**DESCRIPTION OF THE TASK:**
List every line in this data where the string "resolution" occurs.

**DATA SUPPLIED:**
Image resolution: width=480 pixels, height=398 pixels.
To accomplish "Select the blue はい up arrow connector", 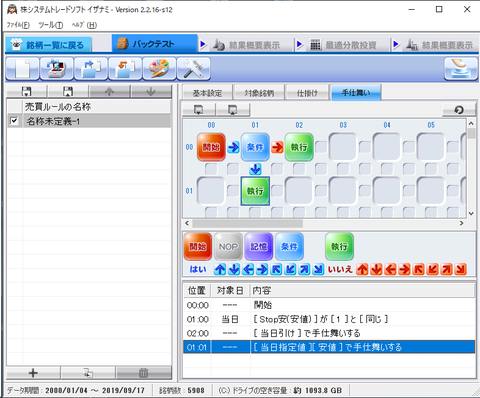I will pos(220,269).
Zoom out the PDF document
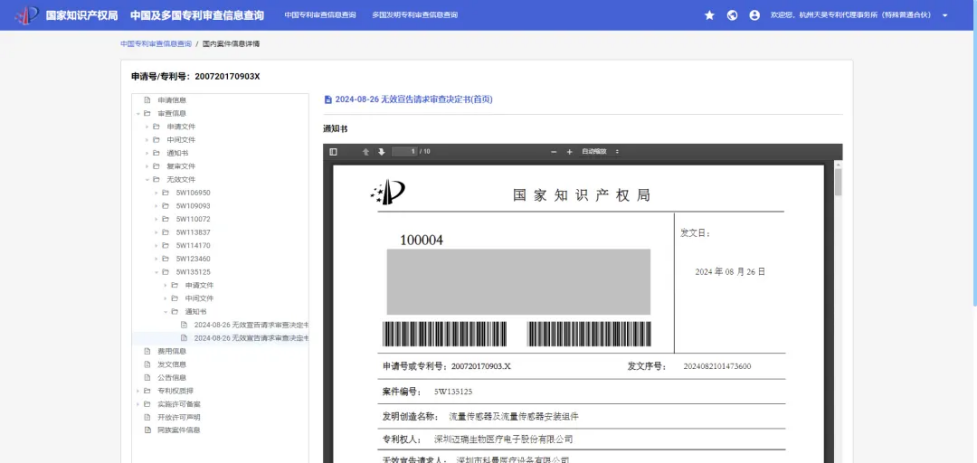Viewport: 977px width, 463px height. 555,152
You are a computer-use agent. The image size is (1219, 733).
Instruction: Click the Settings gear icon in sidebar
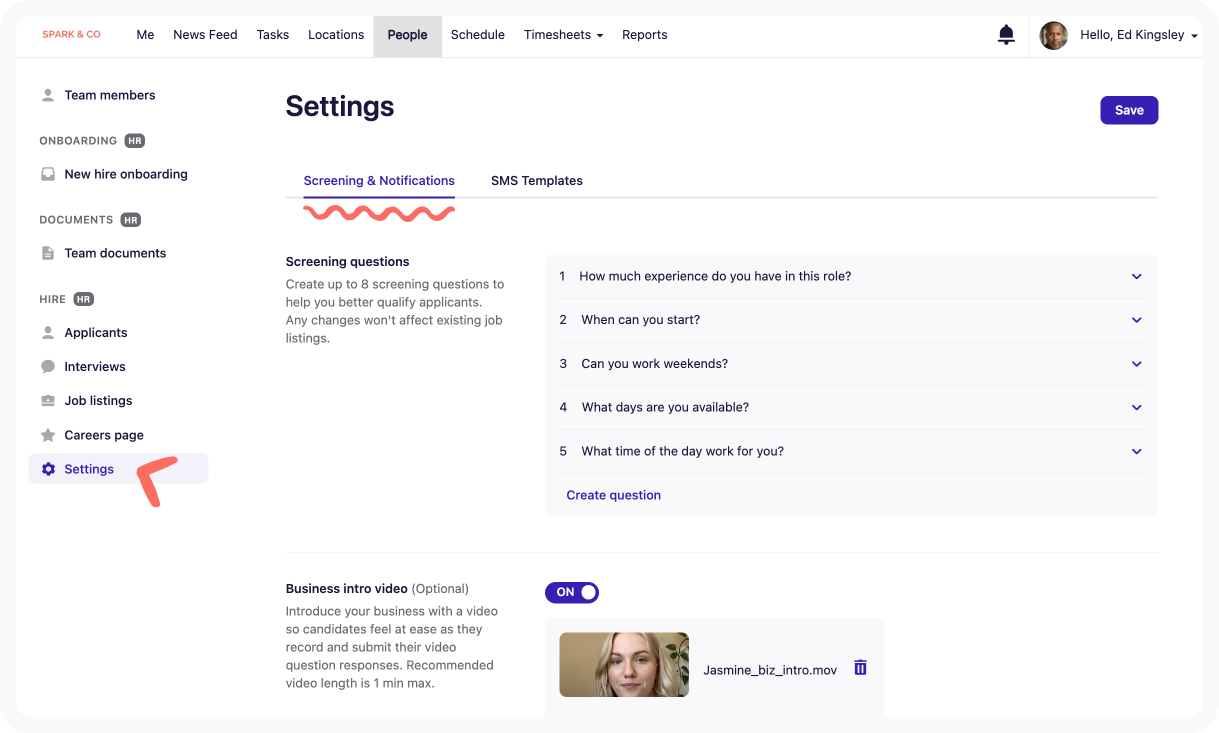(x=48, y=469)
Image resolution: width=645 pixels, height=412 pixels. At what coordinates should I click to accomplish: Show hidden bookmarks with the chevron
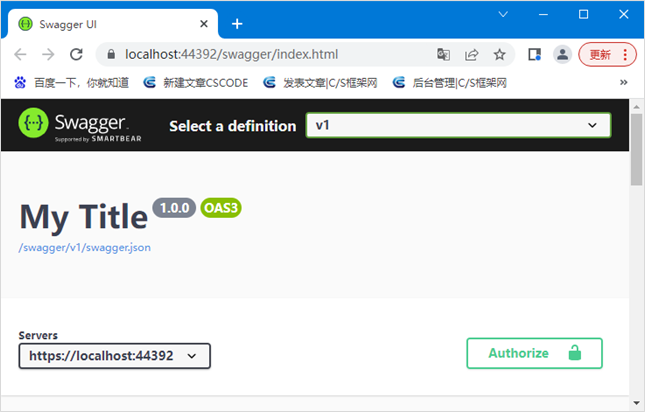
--
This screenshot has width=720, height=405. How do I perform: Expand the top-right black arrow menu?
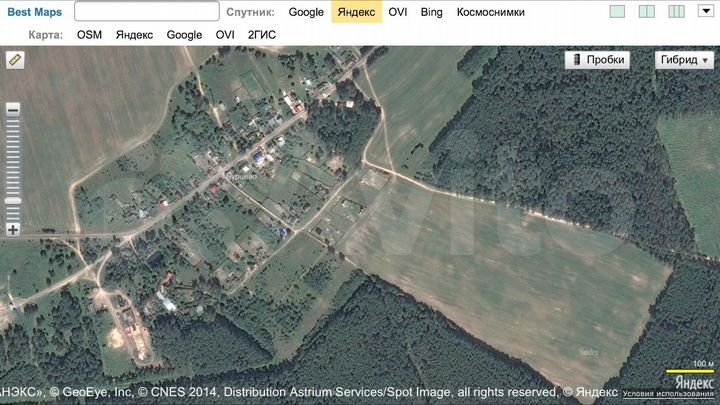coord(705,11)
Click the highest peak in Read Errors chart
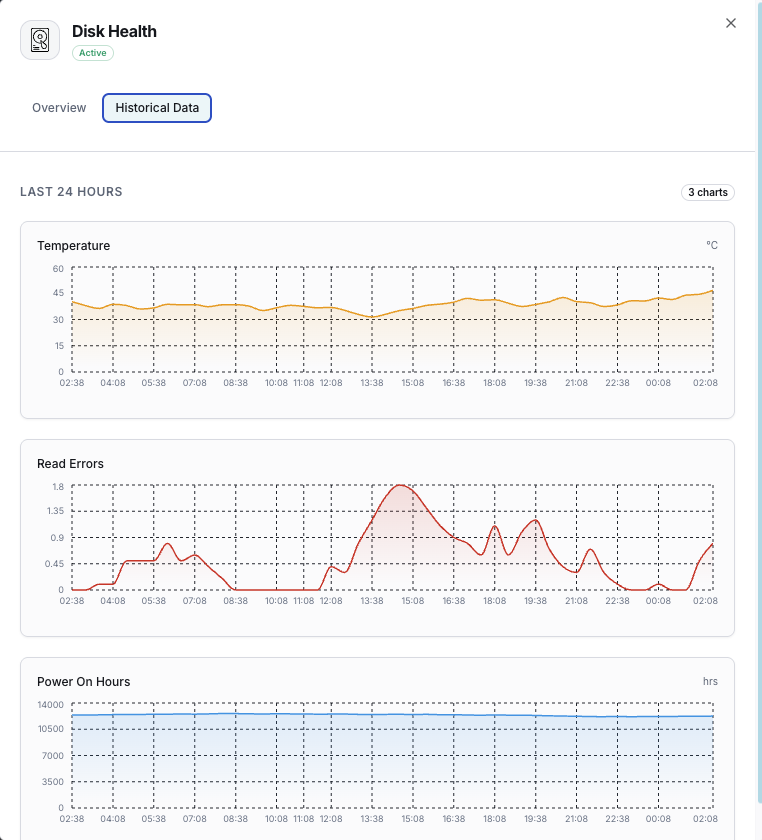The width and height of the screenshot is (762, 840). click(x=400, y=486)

**ANSWER FOR THE TASK:**
Image resolution: width=480 pixels, height=398 pixels.
Image resolution: width=645 pixels, height=412 pixels. At what coordinates should I click to accomplish: Show hidden bookmarks with the chevron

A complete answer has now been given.